Chapter 4. Setting up Asynchronous Replication

After performing your first Point-In-Time-Recovery, we are ready to work on a real replication setup. In this chapter, you will learn how to set up asynchronous replication and streaming. The goal is to make sure that you can achieve higher availability and higher data security.

In this chapter we will cover the following topics:

  • Configuring asynchronous replication
  • Understanding streaming
  • Combining streaming and archives
  • Managing timelines

At the end of this chapter, you will be able to easily set up streaming replication within a couple of minutes.

Setting up streaming replication

In the previous chapter, we have recovered from simple 16 MB XLOG files. Logically, the replay process can only replay 16 MB at a time. This can lead to latency in your replication setup because you have to wait until 16 MB have been created by the master database instance. In many cases, this kind of delay might not be acceptable.

Tip

Missing the last XLOG file, which has not been finalized (and thus not sent to the archive and lost because of the crash), is often the core reason why people report data loss in case of Point-In-Time-Recovery.

In this scenario, streaming replication will be the solution to your problem. With streaming replication, the replication delay will be minimal and you can enjoy some extra level of protection for your data.

Let us talk about the general architecture of the PostgreSQL streaming infrastructure. The following image illustrates the basic system design:

Setting up streaming replication

You have already seen this type of architecture. What we have added here is the streaming connection. It is basically a normal database connection as you would use in any other application. The only difference is that, in the case of a streaming connection, the connection will be in a special mode to be able to carry the XLOG.

Tweaking the config files on the master

The question now is: How can you make a streaming connection come into existence? Most of the infrastructure has already been made in the previous example. On the master, the following settings must be set:

  • wal_level must be set to hot_standby
  • max_wal_senders must be at a reasonably high value to support enough slaves

    Tip

    How about archive_mode and archive_command? Many people use streaming replication to make their systems replicate more data to a slave as soon as possible. In addition to that, file-based replication is often utilized to make sure that there is an extra layer of security. Basically, both mechanisms use the same techniques; just the source of XLOG differs in the cases of streaming- and archive-based recovery.

Now that the master knows that it is supposed to produce enough XLOG, handle XLOG sender, and so on we can move on to the next step.
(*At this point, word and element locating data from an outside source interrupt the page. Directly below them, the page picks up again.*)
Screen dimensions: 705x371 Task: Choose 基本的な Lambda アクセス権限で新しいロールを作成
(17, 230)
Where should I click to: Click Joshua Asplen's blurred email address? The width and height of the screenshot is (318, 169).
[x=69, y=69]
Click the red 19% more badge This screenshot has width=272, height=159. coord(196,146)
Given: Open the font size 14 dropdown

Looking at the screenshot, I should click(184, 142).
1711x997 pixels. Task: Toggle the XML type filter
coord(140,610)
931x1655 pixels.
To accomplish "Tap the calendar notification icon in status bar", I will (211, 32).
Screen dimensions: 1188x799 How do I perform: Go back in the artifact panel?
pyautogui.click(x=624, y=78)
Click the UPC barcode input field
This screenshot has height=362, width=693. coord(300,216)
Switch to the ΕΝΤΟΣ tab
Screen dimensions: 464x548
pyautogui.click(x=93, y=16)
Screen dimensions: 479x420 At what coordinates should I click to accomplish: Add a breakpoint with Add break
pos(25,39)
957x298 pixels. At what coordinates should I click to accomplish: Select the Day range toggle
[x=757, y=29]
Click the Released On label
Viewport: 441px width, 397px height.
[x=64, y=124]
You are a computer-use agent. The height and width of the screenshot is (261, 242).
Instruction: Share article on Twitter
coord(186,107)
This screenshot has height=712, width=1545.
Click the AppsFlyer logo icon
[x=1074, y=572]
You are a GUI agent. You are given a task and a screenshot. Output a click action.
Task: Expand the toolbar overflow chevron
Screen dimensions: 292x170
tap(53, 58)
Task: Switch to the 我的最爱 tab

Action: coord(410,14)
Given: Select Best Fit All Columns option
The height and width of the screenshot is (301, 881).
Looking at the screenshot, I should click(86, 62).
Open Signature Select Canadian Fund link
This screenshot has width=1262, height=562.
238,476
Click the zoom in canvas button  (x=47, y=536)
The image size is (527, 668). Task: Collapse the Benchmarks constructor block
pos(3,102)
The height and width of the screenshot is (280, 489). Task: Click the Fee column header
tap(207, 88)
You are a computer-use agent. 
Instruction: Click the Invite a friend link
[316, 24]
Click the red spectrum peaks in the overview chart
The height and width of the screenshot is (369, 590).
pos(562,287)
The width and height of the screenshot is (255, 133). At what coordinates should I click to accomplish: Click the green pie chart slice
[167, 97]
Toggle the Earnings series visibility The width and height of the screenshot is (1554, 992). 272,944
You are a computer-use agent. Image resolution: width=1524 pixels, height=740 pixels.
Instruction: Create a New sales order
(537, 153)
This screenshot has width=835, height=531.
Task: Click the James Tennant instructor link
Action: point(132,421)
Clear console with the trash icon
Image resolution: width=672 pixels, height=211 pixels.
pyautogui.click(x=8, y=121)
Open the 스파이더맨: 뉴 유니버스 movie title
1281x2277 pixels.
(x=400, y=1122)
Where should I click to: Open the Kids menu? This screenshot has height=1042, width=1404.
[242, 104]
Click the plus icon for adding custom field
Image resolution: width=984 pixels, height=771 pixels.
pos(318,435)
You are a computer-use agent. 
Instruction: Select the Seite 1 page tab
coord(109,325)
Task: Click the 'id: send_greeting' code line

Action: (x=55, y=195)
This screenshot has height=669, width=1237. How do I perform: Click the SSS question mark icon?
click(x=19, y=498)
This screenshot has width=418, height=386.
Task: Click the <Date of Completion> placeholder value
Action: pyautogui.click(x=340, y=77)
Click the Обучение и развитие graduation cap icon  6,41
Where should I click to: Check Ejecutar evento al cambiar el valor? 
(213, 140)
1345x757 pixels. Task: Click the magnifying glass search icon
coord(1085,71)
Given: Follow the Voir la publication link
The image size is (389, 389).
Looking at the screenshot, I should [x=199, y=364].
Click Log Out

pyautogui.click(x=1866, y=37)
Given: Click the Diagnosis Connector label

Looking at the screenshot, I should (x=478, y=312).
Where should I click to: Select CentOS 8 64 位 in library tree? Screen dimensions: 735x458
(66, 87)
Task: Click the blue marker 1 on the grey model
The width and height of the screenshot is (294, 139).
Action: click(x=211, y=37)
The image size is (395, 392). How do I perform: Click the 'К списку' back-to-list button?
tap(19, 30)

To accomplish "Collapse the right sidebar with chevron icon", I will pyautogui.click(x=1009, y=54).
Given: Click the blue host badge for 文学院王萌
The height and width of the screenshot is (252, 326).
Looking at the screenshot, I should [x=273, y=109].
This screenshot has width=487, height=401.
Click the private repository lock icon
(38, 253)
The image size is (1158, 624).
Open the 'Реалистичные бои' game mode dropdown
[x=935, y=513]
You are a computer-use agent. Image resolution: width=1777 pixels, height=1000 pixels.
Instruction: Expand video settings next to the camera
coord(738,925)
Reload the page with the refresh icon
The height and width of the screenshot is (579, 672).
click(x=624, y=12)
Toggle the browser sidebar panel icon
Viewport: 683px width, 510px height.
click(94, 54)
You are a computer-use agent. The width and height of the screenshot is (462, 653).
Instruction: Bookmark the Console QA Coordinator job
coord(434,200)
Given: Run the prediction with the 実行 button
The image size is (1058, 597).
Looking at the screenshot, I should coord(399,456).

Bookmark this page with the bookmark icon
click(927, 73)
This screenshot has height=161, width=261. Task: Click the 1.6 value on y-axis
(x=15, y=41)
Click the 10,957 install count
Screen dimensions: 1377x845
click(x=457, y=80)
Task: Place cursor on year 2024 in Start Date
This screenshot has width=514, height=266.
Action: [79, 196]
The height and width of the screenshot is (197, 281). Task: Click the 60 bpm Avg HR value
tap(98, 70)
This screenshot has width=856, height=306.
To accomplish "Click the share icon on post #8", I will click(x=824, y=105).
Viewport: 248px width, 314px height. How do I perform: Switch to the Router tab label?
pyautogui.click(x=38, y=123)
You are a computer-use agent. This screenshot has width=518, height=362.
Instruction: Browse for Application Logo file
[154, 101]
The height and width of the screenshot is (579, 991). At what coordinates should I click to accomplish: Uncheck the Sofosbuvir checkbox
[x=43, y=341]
For security reasons, you must configure the master to enable streaming replication connections. This requires changing pg_hba.conf as shown in the previous section. Again, this is needed to run pg_basebackup and the subsequent streaming connection. If you are using a traditional method to take the base backup, you still have to allow replication connections to stream the XLOG, so, this step is mandatory.

Once your master has been successfully configured, you can restart the database (to make wal_level and max_wal_senders work) and continue working on the slave.

Handling pg_basebackup and recovery.conf

Up to now, you have seen that the process is absolutely identical to performing normal Point-In-Time-Recovery. So far, the only different thing is the wal_level, which has to be configured differently for normal Point-In-Time-Recovery. Otherwise, it is the same technique, there's no difference.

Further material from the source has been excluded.